L'OIT discute de l'impact socio-économique de la pandémie au Parlement européen
Lors d'une audition au Parlement européen, la Directrice de l'OIT-Bruxelles a partagé quelques enseignements clés de la pandémie de COVID-19, et a discuté de la façon dont ses conséquences socio-économiques peuvent être abordées.
L'OIT a pris la parole lors d'une audition publique sur l'impact socio-économique de la pandémie sur le marché du travail et les conditions de travail, organisée par la Commission spéciale du Parlement européen sur la pandémie de COVID-19. Cette commission, présidée par l'eurodéputée belge Kathleen Van Brempt, examine comment la réponse de l'UE à la pandémie et les enseignements tirés peuvent contribuer à l'action future, en se concentrant sur quatre piliers clés : la santé, la démocratie et les droits fondamentaux, l'impact sociétal et économique, et l'UE et le monde.
Lors de sa présentation, Lieve Verboven, directrice de l'OIT-Bruxelles, a souligné l'ampleur de la crise du COVID-19. Son impact a été quatre fois plus important que celui de la crise financière de 2008-2009. Des millions de personnes ont perdu leur emploi et leur salaire. En 2020, l'équivalent de 255 millions d'emplois à temps plein ont été détruits. La même année, les revenus du travail ont également diminué d'un équivalent de 4,4 % du PIB mondial.
Au troisième trimestre de 2022, une perte de 40 millions d'emplois à temps plein a été enregistrée. « Nous nous portons mieux maintenant à l’échelle mondiale, mais nous ne sommes toujours pas revenus à la situation d'avant la pandémie », a expliqué Mme Verboven. Le continent américain a été le plus performant cette année, avec plus d'heures travaillées qu'avant la crise, contrairement à toutes les autres régions.
Les femmes sont surreprésentées dans les secteurs qui ont été durement touchés par la pandémie, tels que l'hébergement, la restauration et l'industrie manufacturière. En 2020, 3,6 % des emplois des femmes ont été détruits, contre 2,9 % pour les hommes. En 2021, il y avait encore 20 millions de femmes actives de moins qu'avant la pandémie.
« La croissance de l'emploi que nous avons observée dans la phase de reprise de la pandémie était en grande partie due à une augmentation rapide du nombre d'emplois informels, qui a été plus rapide que la croissance de l'emploi formel », a déclaré Mme Verboven. Cela menace la tendance lente mais constante vers la formalisation au cours des 15 dernières années.
La directrice a également mentionné quelques évolutions positives. L'année dernière, la Conférence internationale du travail a décidé d'inclure le principe d'un environnement de travail sûr et salubre dans le cadre des droits fondamentaux de l'OIT.

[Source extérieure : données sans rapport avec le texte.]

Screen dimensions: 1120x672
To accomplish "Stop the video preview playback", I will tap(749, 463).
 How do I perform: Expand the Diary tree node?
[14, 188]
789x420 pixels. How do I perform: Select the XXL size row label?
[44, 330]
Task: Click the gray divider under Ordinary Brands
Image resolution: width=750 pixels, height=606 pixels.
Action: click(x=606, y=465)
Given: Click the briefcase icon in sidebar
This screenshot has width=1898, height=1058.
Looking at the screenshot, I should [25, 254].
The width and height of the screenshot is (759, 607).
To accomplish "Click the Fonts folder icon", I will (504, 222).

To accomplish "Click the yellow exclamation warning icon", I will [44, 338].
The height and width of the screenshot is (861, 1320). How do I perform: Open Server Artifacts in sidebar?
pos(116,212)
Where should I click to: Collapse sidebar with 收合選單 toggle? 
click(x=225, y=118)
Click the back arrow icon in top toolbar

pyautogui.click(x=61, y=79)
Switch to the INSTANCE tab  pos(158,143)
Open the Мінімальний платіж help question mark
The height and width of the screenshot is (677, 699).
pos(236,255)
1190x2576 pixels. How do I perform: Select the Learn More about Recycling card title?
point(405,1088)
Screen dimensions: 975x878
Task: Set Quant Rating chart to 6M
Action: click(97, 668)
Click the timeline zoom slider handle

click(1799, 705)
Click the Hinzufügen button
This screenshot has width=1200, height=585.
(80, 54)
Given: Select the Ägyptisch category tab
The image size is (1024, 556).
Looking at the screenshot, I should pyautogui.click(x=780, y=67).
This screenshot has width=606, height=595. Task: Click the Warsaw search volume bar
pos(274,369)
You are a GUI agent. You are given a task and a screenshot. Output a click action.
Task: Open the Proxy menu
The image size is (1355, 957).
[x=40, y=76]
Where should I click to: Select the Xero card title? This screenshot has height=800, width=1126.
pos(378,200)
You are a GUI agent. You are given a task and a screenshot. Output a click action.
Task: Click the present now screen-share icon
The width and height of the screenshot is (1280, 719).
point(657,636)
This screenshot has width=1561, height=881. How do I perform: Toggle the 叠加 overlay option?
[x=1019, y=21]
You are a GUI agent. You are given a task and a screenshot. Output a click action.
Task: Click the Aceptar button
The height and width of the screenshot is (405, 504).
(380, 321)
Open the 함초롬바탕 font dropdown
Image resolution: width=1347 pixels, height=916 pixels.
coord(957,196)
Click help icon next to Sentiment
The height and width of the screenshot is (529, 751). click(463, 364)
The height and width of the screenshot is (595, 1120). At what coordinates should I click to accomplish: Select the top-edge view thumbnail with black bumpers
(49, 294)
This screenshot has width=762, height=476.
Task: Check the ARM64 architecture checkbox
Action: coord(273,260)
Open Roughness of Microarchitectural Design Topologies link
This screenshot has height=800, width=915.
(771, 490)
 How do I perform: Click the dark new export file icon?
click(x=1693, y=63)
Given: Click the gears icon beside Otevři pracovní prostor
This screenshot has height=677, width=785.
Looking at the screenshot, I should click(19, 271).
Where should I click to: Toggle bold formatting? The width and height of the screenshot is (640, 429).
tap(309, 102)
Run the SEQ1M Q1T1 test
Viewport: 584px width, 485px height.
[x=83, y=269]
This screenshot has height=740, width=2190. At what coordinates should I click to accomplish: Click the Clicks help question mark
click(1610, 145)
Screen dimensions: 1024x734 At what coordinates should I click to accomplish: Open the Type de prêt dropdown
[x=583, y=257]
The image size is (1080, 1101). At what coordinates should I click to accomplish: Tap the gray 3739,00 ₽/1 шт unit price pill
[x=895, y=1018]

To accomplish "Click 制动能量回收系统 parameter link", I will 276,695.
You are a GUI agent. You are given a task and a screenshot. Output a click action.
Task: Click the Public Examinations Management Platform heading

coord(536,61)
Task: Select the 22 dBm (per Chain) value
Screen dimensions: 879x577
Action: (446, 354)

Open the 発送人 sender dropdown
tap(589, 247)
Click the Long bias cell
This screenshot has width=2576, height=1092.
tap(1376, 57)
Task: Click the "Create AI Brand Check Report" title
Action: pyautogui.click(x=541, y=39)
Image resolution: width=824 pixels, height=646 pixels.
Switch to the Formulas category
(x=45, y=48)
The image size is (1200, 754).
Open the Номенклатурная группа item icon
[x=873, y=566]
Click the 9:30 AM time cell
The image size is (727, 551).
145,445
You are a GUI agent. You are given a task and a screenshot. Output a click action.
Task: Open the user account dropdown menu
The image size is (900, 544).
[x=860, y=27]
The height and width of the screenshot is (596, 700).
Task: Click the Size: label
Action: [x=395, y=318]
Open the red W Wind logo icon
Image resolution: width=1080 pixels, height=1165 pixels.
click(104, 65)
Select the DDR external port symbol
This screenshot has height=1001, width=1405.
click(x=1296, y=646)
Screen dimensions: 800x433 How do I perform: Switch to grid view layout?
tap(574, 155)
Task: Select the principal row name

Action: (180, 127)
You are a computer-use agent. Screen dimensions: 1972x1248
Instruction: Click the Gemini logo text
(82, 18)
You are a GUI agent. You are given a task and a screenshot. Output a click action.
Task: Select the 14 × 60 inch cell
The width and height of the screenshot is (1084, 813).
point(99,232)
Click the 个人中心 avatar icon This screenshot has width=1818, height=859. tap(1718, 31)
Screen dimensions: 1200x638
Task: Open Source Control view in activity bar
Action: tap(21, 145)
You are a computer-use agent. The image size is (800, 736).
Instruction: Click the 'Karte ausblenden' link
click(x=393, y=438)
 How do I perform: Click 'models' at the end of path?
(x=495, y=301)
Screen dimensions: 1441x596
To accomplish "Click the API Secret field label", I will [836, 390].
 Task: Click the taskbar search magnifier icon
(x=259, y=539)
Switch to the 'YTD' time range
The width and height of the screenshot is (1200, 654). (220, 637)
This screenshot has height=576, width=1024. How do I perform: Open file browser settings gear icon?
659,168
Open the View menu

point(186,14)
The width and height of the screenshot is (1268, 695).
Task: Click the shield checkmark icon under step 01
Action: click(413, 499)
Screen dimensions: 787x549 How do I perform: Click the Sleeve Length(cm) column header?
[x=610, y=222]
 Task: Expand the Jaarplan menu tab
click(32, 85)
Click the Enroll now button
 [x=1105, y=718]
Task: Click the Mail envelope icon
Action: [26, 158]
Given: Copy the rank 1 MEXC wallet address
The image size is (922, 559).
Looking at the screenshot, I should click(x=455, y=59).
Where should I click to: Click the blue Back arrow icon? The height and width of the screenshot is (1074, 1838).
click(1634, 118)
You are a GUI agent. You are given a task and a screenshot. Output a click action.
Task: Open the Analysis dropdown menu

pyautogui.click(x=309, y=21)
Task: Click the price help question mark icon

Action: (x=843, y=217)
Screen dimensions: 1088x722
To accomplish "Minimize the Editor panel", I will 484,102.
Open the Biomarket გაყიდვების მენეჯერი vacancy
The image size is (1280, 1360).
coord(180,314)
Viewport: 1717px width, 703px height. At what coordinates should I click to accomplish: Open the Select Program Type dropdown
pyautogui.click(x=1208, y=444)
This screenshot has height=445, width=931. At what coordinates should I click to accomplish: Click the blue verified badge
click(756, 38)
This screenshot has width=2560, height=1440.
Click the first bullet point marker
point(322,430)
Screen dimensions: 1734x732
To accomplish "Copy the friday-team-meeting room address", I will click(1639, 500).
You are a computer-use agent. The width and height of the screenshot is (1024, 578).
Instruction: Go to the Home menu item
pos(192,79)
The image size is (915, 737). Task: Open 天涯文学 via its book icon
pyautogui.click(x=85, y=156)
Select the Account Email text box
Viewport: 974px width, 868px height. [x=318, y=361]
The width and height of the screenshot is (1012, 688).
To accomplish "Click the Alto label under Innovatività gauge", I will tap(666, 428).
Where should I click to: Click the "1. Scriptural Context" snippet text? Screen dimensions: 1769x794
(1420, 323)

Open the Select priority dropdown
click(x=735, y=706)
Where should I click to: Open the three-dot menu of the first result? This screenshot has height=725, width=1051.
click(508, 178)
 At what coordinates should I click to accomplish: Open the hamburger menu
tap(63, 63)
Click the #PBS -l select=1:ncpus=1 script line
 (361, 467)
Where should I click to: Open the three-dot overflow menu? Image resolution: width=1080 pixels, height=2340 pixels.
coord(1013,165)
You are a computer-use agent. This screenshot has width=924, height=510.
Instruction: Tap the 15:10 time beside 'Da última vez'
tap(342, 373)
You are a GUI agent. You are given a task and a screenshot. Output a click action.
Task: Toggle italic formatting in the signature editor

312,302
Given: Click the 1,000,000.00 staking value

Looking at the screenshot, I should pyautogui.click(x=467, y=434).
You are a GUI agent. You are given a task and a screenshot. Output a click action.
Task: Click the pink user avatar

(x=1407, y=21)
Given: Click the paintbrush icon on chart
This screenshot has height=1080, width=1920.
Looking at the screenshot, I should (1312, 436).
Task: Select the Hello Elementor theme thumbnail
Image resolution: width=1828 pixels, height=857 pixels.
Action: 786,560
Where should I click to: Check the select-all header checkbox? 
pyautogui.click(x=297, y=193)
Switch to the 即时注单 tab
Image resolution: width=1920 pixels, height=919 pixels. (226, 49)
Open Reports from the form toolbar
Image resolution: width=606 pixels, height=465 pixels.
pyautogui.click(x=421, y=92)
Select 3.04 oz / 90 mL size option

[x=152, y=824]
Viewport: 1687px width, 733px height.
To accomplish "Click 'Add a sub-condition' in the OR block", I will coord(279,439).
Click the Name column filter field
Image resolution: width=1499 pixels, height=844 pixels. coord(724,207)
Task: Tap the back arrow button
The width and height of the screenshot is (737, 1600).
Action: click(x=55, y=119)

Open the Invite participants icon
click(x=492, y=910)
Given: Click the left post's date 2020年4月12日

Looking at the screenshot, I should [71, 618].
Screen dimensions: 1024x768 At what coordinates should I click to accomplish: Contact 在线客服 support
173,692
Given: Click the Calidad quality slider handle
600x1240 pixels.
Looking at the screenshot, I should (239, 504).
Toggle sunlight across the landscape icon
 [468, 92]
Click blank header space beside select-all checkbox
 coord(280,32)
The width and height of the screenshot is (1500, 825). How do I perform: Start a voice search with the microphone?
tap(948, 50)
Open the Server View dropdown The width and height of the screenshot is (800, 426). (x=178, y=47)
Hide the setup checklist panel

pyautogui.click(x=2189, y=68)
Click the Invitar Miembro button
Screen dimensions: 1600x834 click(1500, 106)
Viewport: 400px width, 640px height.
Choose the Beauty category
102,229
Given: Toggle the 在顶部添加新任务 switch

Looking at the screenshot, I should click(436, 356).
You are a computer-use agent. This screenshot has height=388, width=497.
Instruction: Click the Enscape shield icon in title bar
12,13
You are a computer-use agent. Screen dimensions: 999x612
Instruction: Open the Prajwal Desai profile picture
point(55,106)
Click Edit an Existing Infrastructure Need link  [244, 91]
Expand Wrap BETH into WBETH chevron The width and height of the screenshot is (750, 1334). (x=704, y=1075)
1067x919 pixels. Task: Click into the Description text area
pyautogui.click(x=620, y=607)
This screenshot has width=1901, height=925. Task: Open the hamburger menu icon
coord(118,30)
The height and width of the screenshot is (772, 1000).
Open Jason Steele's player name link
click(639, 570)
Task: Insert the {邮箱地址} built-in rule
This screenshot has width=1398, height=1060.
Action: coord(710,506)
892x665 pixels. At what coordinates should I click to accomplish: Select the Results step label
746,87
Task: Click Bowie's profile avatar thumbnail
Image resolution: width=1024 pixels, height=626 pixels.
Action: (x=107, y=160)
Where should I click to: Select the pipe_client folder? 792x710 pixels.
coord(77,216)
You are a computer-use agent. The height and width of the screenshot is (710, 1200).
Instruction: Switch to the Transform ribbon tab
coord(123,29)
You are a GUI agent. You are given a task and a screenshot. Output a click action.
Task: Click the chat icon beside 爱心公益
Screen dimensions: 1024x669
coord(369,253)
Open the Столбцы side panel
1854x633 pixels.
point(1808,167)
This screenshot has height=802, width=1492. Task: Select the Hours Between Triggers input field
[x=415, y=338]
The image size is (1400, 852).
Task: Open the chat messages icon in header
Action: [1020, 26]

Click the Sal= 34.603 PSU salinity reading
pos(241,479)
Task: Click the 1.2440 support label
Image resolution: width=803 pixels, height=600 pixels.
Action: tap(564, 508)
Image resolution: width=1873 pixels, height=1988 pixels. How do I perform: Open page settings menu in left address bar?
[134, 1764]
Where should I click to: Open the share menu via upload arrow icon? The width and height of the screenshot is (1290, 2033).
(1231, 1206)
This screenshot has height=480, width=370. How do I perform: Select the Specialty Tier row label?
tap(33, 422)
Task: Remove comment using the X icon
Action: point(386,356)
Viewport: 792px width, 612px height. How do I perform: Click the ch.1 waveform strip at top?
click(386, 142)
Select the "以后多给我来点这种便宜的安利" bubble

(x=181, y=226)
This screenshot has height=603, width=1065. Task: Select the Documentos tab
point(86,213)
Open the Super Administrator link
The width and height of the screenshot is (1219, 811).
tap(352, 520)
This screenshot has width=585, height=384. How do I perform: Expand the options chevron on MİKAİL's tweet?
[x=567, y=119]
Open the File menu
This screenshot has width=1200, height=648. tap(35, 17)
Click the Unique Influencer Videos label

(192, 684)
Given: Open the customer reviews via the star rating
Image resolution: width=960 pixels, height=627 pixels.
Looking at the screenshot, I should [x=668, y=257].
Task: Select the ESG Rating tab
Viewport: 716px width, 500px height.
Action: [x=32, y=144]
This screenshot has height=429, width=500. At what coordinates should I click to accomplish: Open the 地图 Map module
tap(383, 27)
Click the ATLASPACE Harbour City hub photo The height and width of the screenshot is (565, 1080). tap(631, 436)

Le soutien financier offert par SURE, un instrument de prêt temporaire soutenant les régimes de chômage partiel et les mesures similaires, a aidé les États membres de l'UE à protéger les emplois et donc les salariés et les indépendants contre le risque de chômage et de perte de revenus.
La création d'emplois et leur formalisation, ainsi que le renforcement des droits du travail et du dialogue social sont également essentiels pour faire face aux conséquences socio-économiques de la pandémie.